Florida State's backup argument is that even if wins should be
stripped from the school's record, the individual records of
innocent coaches and athletes should not be docked. Under that
scenario Florida State would still lose its 1997 national
championship in track and field and the football team would lose
victories but Bowden would not.
The 20-page appeal says it serves no valid purpose to rewrite
the won-loss records of a coach or a baseball or softball pitcher
who did not cheat because of violations committed by others. It
also notes that athletes whose accomplishments are measured by
other factors such as touchdowns or rushing yards would not be
punished.
"The NCAA should protect - and not penalize - those who play by
the rules," wrote Florida State's legal team headed by William E.
Williams.
The NCAA's Infractions Committee in March added the loss of wins
to the penalties Florida State imposed on itself last year. The
case next goes to an infractions appeal committee, which is
expected to hold a hearing later this year.

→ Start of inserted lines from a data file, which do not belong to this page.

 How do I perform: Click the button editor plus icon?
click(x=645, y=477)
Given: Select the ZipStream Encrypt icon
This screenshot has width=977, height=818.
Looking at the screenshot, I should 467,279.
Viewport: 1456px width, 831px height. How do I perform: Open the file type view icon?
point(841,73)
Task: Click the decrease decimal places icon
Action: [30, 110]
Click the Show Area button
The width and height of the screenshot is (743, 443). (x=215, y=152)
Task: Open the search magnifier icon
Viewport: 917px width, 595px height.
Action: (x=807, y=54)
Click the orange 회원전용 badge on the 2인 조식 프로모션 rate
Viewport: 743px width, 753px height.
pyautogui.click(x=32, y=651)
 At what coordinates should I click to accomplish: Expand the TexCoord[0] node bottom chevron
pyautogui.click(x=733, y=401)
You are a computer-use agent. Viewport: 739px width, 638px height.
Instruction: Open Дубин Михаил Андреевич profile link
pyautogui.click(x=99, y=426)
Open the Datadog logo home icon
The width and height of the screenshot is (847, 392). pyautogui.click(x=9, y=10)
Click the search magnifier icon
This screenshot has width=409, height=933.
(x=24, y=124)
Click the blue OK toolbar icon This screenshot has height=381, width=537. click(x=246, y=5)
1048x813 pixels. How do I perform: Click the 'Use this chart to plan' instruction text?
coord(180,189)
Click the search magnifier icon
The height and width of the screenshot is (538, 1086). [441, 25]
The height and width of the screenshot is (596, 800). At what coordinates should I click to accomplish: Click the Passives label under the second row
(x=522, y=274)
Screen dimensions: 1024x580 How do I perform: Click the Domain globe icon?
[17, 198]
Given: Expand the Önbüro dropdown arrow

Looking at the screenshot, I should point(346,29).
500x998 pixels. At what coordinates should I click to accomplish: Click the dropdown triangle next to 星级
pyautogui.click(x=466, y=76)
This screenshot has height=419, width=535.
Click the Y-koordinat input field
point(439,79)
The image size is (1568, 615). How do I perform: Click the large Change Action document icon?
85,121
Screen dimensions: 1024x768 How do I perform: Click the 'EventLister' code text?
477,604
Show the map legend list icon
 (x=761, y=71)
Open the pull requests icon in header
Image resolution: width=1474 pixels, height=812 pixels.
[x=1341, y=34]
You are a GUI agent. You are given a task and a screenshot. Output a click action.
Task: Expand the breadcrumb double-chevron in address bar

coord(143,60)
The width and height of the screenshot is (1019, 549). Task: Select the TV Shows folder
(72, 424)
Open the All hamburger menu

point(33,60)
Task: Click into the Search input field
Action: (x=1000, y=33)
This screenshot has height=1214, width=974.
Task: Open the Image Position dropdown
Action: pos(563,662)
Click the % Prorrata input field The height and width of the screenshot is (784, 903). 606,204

The university issued a statement saying there would be no
comment on the appeal.
Florida State itself reported the violations to the NCAA, which
then found 61 Seminole athletes had cheated on the test in 2006-07
or received improper help from staffers who provided answers or
typed papers for them.
The NCAA's Infractions Committee decided that "vacating," or
giving up wins - technically not forfeits because opponents'
records would remain unchanged - was justified because "what
happened in that course was simply a symptom of a much larger
disease - a systemic, 'environmental' problem among a large group
of student-athletes and three staff members."
The appeal says there's no evidence to support that conclusion.
"This is mere hyperbole," the lawyers wrote. "It is
unquestioned that virtually all of the violations at issue are
associated with a single, online music course."
If academic fraud have been pandemic, there would have been
violations in other courses, but that didn't happen, the university
argues.
The appeal traces the cheating to academic adviser Brenda Monk's
zeal in helping student-athletes with learning disabilities and her
erroneous belief the music test was an "open book exam." As soon
as she realized her mistake, she reported it, the appeal says.
Florida State also argues the infractions committee broke
precedent by failing to explain what weight it gave to the
university's cooperation and self-imposed sanctions, citing prior
cases involving Alabama State, Howard, Alabama, Kentucky and
Oklahoma.
That failure will discourage other schools from cooperating in
the future and undermines the legitimacy of the penalties, the
appeal states.
"It also compels reversal," the lawyers wrote. "If the
committee in fact weighed those factors, it did so in a black box
that denies the university and this committee a meaningful
opportunity to review the appropriateness of its logic and its
decision."
Finally, Florida State argues it never would have entered an
agreement with NCAA staffers for the self-imposed penalties if
officials had known the school also would lose wins.